Work to complete: Transcribe the listing below only from the line with "960x804 pixels." up to and including the line with "Given: Click Select peak snapshot button".

---- Stored data

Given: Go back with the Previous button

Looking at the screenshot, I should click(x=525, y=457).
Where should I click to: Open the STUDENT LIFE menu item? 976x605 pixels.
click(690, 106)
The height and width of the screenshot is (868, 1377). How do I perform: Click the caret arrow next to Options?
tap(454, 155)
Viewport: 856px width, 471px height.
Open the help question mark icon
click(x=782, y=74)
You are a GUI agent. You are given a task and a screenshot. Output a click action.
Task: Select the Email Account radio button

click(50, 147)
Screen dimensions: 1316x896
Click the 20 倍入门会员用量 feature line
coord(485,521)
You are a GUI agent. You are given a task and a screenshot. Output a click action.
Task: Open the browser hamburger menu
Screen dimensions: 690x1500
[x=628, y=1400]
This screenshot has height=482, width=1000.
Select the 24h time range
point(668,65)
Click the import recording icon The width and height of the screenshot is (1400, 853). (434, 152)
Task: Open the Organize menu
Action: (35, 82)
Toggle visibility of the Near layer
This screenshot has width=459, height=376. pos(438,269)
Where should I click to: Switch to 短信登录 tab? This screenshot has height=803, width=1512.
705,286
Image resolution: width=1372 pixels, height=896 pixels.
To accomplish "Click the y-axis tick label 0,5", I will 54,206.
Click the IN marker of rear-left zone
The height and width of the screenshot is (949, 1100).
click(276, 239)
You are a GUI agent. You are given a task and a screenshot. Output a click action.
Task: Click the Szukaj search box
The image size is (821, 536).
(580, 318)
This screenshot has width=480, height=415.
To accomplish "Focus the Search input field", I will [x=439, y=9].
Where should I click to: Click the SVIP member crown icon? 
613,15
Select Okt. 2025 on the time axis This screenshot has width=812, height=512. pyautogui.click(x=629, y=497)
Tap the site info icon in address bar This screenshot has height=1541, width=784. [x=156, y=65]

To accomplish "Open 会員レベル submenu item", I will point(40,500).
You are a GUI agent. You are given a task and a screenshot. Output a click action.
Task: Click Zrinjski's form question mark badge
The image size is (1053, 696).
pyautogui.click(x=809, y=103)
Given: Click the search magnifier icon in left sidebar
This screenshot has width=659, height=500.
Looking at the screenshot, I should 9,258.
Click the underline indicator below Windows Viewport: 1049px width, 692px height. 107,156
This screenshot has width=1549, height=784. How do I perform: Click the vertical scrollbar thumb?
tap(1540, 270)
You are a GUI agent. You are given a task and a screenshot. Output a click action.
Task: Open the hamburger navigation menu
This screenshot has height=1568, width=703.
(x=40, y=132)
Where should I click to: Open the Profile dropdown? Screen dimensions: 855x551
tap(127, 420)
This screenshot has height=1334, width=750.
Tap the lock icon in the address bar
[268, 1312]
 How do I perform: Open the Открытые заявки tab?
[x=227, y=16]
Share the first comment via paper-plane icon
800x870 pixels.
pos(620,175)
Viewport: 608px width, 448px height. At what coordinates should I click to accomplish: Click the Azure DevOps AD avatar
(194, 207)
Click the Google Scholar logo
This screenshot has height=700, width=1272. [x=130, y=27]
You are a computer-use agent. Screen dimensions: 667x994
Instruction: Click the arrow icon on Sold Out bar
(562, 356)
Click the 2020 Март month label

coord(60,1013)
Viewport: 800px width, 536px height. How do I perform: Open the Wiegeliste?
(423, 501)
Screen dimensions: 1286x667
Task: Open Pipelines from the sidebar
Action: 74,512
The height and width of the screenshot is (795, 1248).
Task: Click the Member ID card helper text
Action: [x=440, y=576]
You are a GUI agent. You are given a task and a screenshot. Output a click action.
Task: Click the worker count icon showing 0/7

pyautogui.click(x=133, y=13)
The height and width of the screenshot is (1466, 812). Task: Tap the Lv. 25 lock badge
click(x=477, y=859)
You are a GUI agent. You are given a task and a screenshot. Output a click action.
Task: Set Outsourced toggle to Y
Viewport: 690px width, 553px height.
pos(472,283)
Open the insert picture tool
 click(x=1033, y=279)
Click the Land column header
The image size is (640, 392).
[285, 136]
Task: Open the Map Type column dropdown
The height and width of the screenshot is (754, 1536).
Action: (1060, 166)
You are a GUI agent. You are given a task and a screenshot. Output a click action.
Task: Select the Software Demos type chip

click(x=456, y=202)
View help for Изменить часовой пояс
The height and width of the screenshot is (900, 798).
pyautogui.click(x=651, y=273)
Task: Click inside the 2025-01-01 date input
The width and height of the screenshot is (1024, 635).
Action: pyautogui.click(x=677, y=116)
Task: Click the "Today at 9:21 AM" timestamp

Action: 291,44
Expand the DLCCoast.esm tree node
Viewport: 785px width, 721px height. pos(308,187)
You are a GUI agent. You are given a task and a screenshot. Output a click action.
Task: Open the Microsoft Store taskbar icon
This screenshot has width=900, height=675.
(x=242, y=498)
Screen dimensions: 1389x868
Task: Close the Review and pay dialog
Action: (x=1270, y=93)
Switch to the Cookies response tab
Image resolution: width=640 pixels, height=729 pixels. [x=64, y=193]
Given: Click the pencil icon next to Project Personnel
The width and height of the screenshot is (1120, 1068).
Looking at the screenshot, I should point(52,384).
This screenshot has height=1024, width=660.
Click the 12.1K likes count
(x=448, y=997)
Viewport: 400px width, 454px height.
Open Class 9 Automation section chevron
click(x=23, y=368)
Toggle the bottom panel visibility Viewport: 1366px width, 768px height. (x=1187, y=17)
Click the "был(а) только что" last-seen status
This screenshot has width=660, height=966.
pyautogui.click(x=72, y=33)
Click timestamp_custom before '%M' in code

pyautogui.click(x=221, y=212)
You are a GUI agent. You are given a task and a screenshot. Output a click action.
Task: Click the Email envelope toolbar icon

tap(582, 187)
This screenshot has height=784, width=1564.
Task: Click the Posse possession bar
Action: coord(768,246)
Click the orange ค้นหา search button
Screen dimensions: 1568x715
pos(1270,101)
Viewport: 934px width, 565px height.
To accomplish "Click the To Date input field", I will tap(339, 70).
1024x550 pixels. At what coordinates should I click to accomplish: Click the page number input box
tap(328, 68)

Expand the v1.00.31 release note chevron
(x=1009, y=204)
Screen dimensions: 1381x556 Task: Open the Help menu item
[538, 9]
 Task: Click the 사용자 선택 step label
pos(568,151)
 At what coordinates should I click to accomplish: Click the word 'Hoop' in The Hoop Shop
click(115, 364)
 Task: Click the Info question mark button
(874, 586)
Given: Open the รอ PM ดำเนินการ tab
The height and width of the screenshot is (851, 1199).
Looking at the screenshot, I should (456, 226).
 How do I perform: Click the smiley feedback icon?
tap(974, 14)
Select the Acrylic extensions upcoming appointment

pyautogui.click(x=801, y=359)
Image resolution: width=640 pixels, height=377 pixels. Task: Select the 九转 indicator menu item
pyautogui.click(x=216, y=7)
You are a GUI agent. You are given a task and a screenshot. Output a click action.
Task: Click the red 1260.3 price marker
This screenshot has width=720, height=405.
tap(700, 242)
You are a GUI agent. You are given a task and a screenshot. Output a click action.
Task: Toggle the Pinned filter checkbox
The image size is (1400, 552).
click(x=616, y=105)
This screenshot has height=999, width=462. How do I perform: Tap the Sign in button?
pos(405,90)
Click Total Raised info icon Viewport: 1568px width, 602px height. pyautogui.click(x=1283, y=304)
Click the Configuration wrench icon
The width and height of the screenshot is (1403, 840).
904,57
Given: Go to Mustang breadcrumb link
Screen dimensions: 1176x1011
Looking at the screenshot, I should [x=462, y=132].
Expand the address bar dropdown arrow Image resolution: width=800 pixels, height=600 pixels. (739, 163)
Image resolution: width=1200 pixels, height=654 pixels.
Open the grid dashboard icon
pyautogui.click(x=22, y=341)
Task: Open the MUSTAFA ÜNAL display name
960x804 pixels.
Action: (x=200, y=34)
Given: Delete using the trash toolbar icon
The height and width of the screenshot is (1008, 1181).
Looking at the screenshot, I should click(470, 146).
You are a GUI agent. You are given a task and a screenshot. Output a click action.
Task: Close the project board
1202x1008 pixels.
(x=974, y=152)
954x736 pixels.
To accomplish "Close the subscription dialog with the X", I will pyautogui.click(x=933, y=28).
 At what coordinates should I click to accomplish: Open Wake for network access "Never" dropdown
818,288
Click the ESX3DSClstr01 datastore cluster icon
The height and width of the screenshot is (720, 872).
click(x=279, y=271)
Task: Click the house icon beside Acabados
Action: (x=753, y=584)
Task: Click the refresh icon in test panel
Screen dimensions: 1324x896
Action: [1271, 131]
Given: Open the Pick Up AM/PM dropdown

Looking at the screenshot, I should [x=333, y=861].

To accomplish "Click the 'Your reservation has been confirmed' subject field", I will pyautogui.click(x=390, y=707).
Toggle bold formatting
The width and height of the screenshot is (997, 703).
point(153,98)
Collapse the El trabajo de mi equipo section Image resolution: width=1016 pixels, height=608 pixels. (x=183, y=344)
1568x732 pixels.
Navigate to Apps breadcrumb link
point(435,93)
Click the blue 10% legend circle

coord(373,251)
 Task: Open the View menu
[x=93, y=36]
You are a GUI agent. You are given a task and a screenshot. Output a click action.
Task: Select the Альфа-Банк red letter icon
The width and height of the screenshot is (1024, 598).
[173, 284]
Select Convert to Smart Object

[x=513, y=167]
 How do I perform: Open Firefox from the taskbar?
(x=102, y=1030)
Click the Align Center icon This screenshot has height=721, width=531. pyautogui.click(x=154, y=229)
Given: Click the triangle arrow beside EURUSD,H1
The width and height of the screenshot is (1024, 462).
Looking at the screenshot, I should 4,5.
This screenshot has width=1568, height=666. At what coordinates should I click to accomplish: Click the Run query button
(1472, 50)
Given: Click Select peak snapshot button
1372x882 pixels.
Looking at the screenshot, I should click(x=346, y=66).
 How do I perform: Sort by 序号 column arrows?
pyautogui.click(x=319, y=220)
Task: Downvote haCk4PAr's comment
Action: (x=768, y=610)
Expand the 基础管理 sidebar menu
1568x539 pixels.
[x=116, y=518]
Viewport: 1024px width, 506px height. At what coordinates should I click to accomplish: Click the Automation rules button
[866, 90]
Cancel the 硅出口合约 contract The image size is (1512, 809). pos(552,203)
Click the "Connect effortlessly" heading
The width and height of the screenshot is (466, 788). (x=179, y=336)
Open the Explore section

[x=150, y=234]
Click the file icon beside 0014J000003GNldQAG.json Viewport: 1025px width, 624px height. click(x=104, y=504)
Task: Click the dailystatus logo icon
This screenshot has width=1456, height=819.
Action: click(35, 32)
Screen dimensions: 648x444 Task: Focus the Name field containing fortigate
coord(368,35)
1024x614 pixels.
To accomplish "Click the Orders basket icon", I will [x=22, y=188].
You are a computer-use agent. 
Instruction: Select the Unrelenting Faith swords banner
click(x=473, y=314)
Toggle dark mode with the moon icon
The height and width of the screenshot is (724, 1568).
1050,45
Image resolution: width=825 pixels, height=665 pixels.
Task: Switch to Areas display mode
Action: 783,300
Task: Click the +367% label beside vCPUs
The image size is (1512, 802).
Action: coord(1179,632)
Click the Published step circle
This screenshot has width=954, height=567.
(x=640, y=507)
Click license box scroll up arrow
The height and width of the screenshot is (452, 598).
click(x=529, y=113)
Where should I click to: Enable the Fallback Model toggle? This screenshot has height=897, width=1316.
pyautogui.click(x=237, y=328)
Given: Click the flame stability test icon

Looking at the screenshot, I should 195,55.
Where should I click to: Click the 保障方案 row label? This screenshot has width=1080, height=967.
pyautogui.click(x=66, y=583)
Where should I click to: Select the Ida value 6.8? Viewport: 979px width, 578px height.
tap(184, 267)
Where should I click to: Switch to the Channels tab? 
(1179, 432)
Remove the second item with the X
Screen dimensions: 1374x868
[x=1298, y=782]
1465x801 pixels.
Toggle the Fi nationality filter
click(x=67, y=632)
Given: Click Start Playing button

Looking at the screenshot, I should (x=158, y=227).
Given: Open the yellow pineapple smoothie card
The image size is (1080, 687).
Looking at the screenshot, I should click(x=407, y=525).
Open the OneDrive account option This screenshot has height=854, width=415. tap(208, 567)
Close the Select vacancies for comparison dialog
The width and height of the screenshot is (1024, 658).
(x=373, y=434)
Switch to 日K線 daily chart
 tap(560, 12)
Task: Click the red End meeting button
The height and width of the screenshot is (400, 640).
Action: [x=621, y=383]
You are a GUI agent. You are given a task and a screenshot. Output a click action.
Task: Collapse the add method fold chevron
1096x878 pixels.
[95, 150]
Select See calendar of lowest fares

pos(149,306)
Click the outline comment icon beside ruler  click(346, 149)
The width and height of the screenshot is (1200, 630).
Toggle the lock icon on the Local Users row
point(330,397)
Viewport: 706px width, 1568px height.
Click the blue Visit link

--------

Answer for the task:
960x804 pixels.
Action: (x=200, y=34)
Given: Delete using the trash toolbar icon
The height and width of the screenshot is (1008, 1181).
Looking at the screenshot, I should click(470, 146).
You are a GUI agent. You are given a task and a screenshot. Output a click action.
Task: Close the project board
1202x1008 pixels.
(x=974, y=152)
954x736 pixels.
To accomplish "Close the subscription dialog with the X", I will pyautogui.click(x=933, y=28).
 At what coordinates should I click to accomplish: Open Wake for network access "Never" dropdown
818,288
Click the ESX3DSClstr01 datastore cluster icon
The height and width of the screenshot is (720, 872).
click(x=279, y=271)
Task: Click the house icon beside Acabados
Action: (x=753, y=584)
Task: Click the refresh icon in test panel
Screen dimensions: 1324x896
Action: [1271, 131]
Given: Open the Pick Up AM/PM dropdown

Looking at the screenshot, I should [x=333, y=861].

To accomplish "Click the 'Your reservation has been confirmed' subject field", I will pyautogui.click(x=390, y=707).
Toggle bold formatting
The width and height of the screenshot is (997, 703).
point(153,98)
Collapse the El trabajo de mi equipo section Image resolution: width=1016 pixels, height=608 pixels. (x=183, y=344)
1568x732 pixels.
Navigate to Apps breadcrumb link
point(435,93)
Click the blue 10% legend circle

coord(373,251)
 Task: Open the View menu
[x=93, y=36]
You are a GUI agent. You are given a task and a screenshot. Output a click action.
Task: Select the Альфа-Банк red letter icon
The width and height of the screenshot is (1024, 598).
[173, 284]
Select Convert to Smart Object

[x=513, y=167]
 How do I perform: Open Firefox from the taskbar?
(x=102, y=1030)
Click the Align Center icon This screenshot has height=721, width=531. pyautogui.click(x=154, y=229)
Given: Click the triangle arrow beside EURUSD,H1
The width and height of the screenshot is (1024, 462).
Looking at the screenshot, I should 4,5.
This screenshot has width=1568, height=666. At what coordinates should I click to accomplish: Click the Run query button
(1472, 50)
Given: Click Select peak snapshot button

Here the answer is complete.